> **DATA FOR THIS EXERCISE**
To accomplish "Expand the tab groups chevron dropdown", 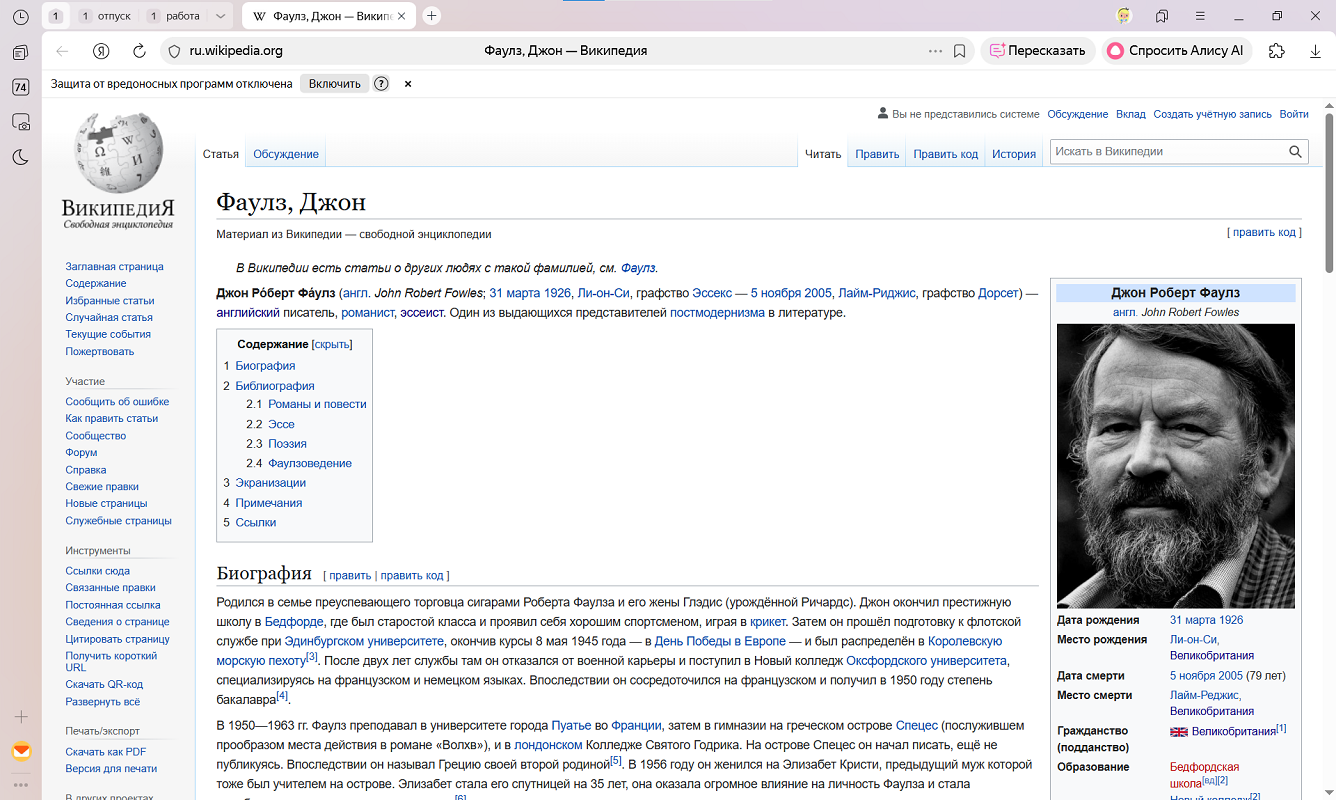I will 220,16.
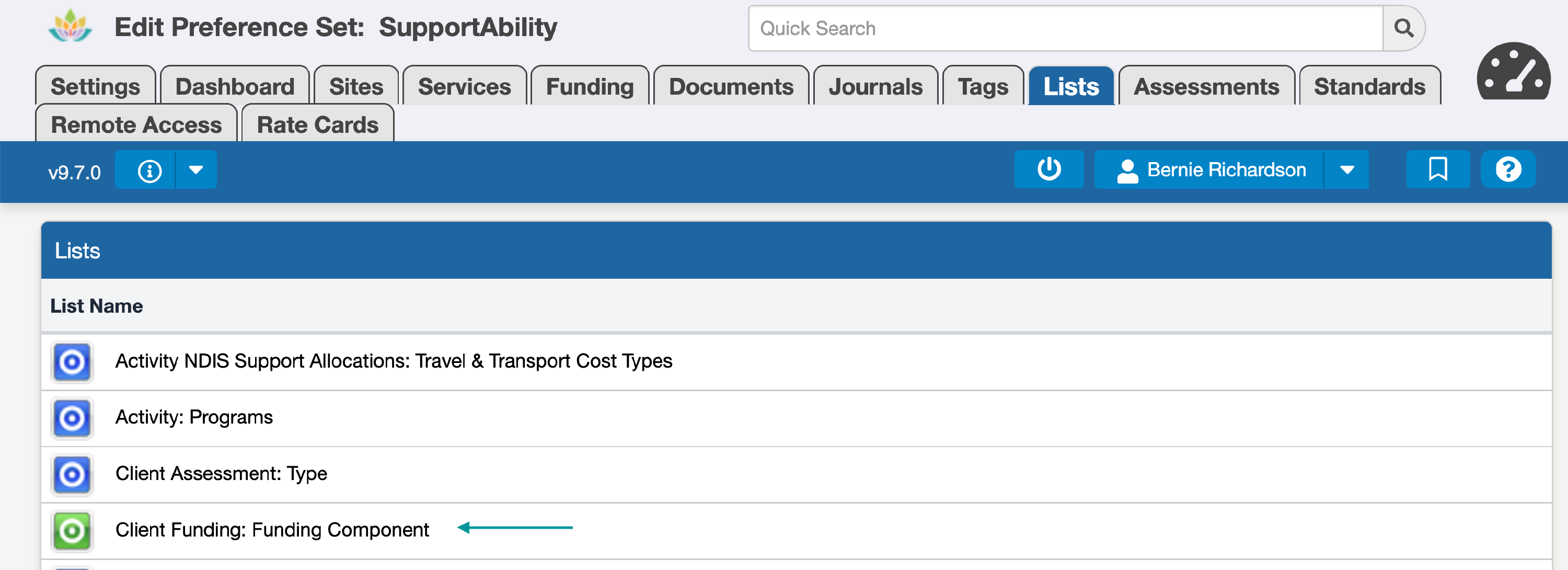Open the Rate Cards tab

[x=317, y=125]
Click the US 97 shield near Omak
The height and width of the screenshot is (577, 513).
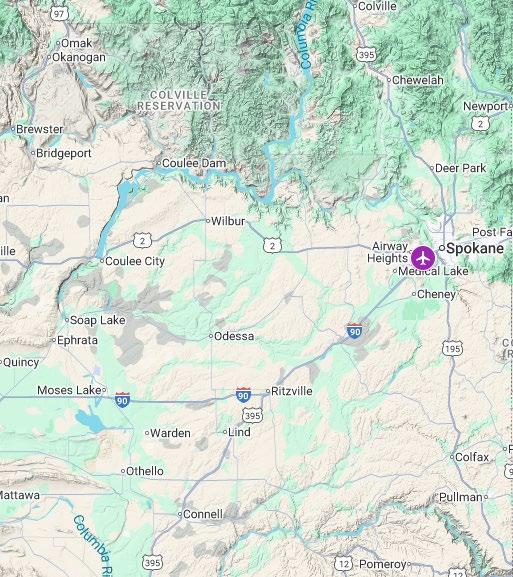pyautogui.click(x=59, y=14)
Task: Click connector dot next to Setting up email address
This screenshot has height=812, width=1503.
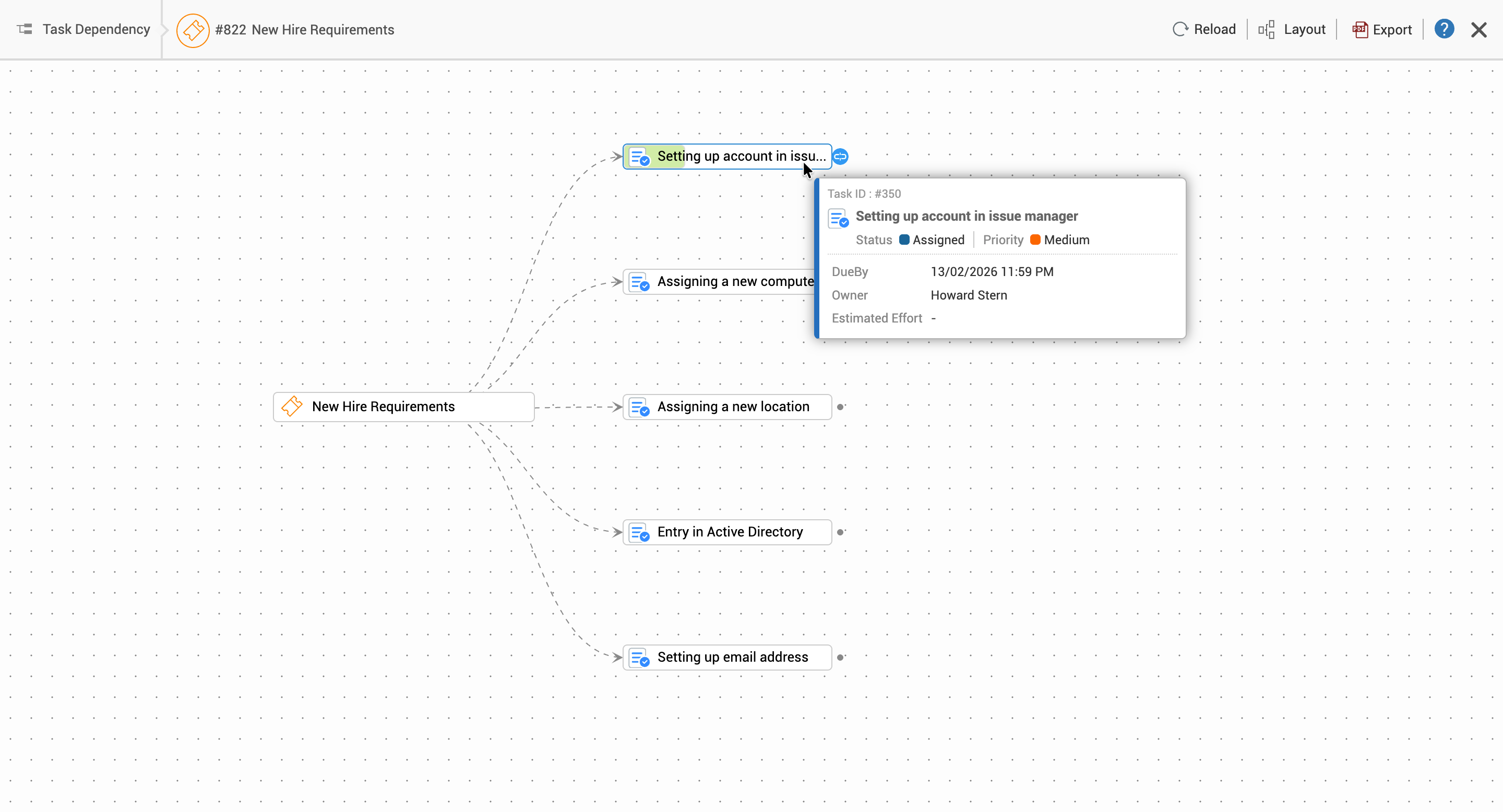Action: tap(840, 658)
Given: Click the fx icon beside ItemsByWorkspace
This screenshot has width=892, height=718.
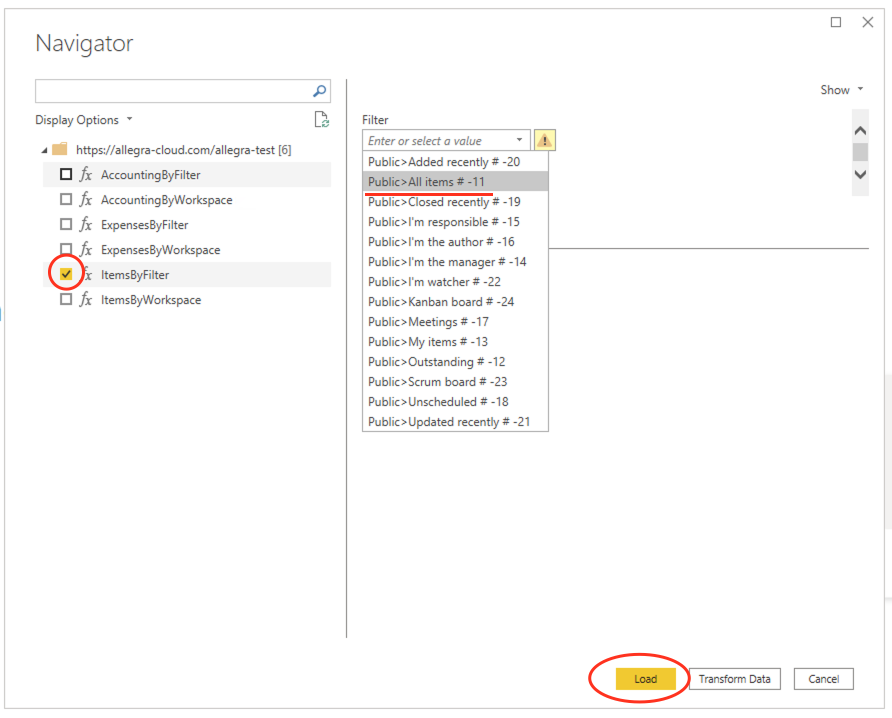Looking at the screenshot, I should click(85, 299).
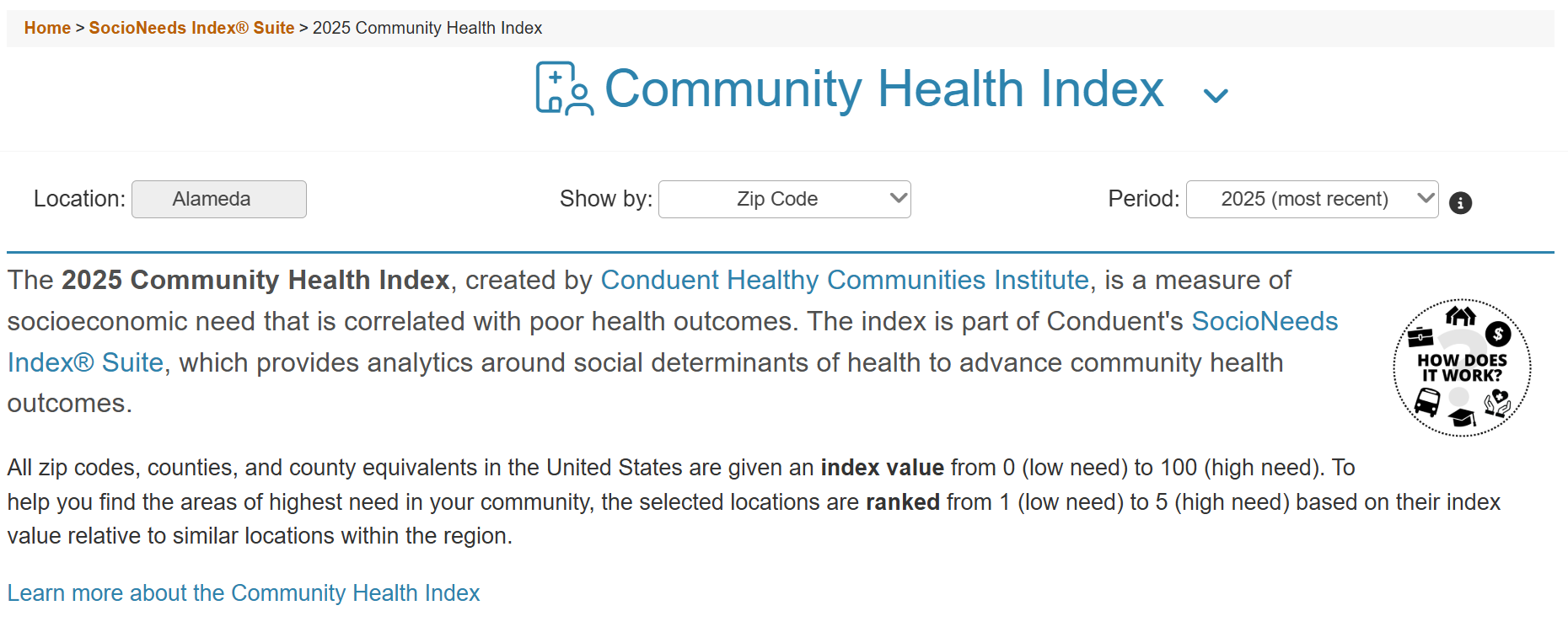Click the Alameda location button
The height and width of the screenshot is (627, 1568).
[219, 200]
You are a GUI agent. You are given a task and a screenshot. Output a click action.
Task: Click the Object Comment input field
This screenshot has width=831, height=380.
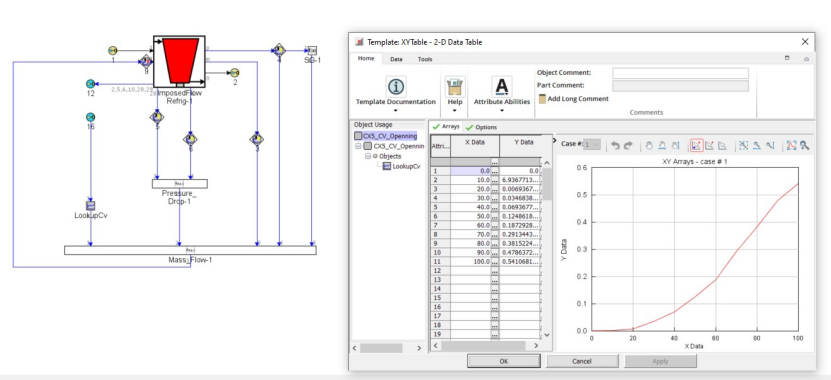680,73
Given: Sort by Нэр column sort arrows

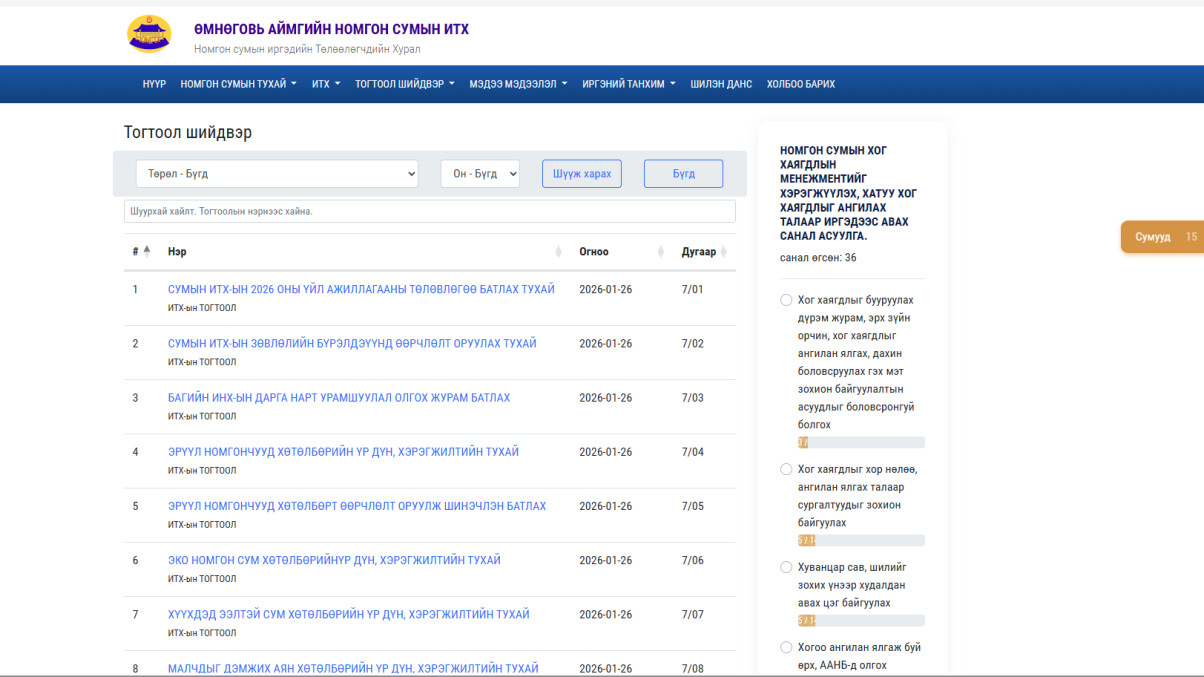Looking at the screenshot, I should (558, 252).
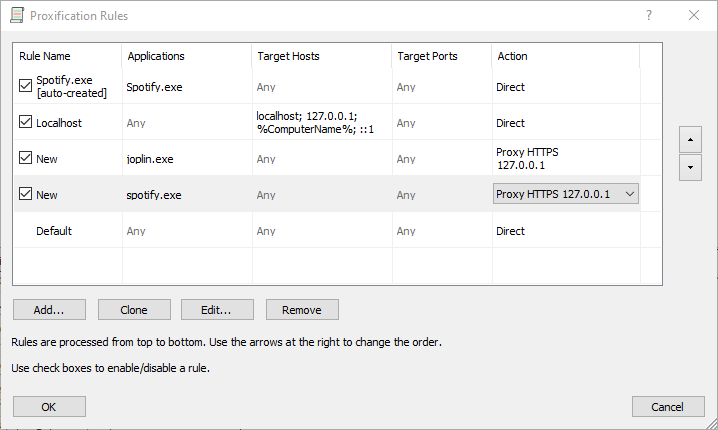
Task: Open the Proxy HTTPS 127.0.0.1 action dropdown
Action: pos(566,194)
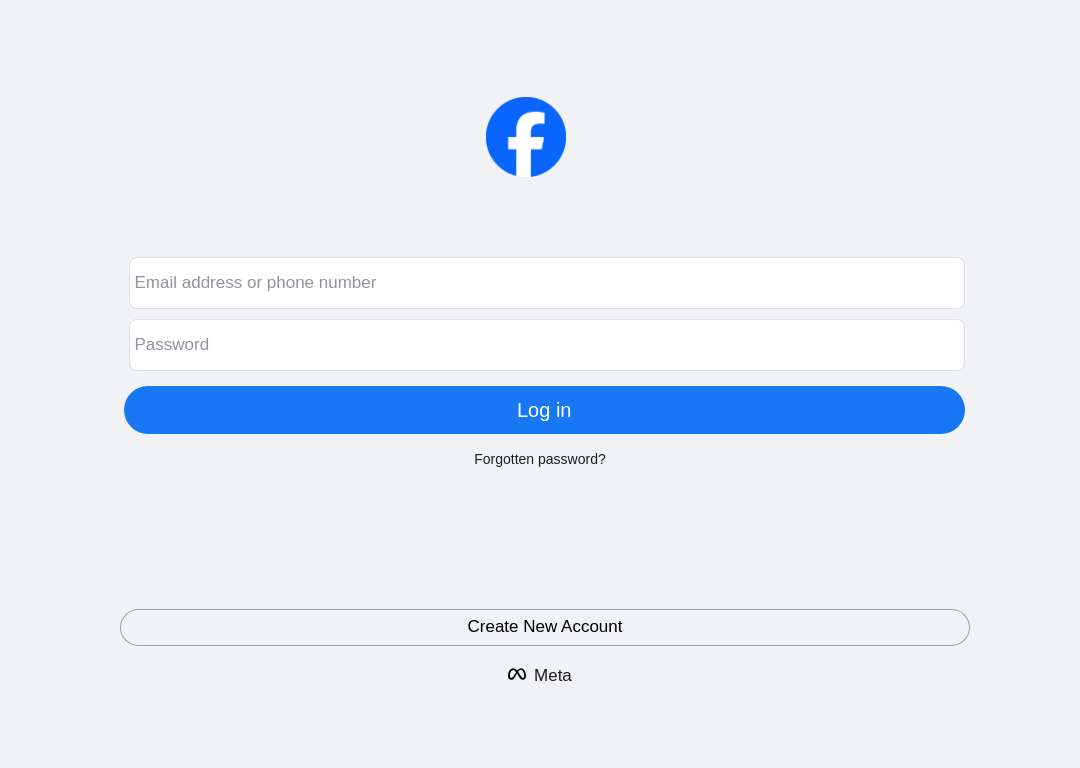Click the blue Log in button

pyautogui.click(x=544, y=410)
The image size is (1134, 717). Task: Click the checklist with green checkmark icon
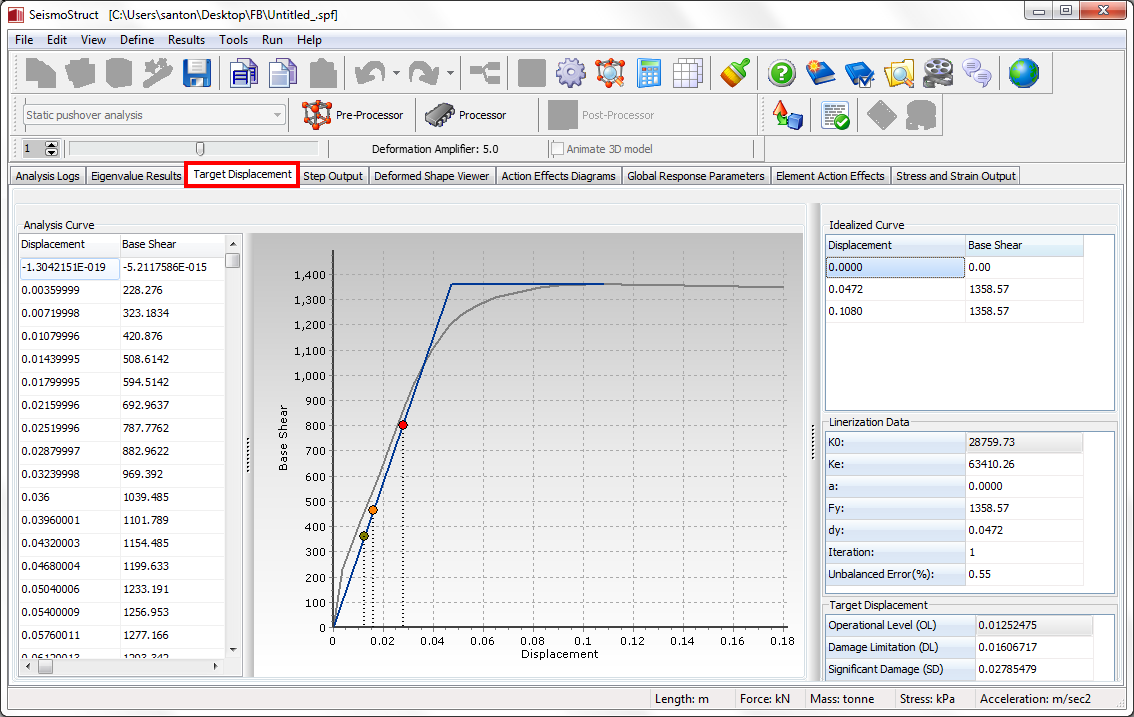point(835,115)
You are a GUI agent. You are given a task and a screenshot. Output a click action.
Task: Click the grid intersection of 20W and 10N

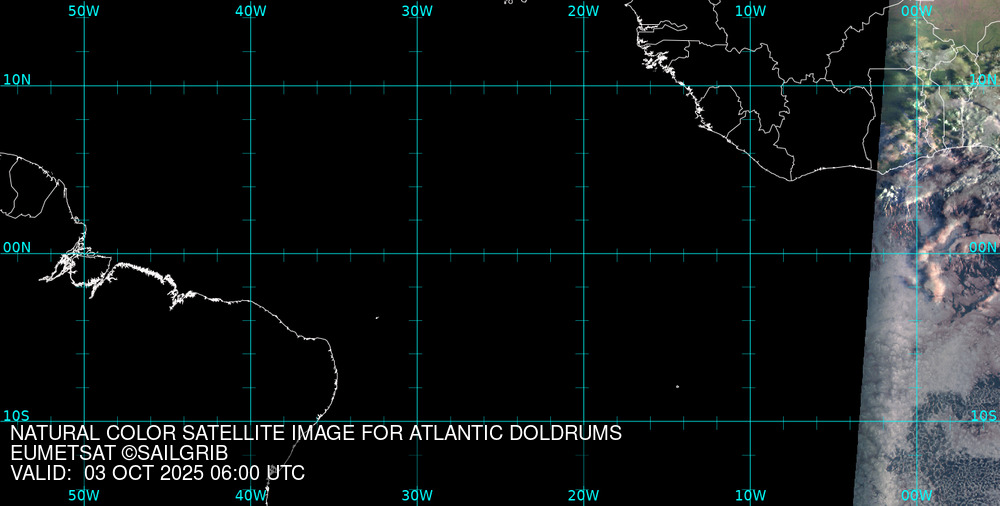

> **TASK REQUIREMENTS**
Rewrite the rows from the line containing "Click the US 97 shield near Omak" through the end of the rows, inclusive, changing "GUI agent" to "interface agent" and keeping everything else the same. Leave the pictures out.

> **ANSWER TO THIS TASK**
Click the US 97 shield near Omak
The height and width of the screenshot is (577, 513).
pyautogui.click(x=59, y=14)
Task: Click connector dot next to Setting up email address
This screenshot has height=812, width=1503.
Action: tap(840, 658)
Given: Click the fx icon beside ItemsByWorkspace
This screenshot has width=892, height=718.
Looking at the screenshot, I should click(85, 299).
Click the Alameda location button
The height and width of the screenshot is (627, 1568).
[219, 200]
You are a interface agent. You are given a task and a screenshot. Output a click action.
Task: Click the Object Comment input field
This screenshot has width=831, height=380.
680,73
Given: Sort by Нэр column sort arrows

Looking at the screenshot, I should (558, 252).
Task: Open the Proxy HTTPS 127.0.0.1 action dropdown
Action: pos(566,194)
Click the blue Log in button

pyautogui.click(x=544, y=410)
The image size is (1134, 717). Task: Click the checklist with green checkmark icon
point(835,115)
You are a interface agent. You are given a task and a screenshot. Output a click action.
Task: Click the grid intersection of 20W and 10N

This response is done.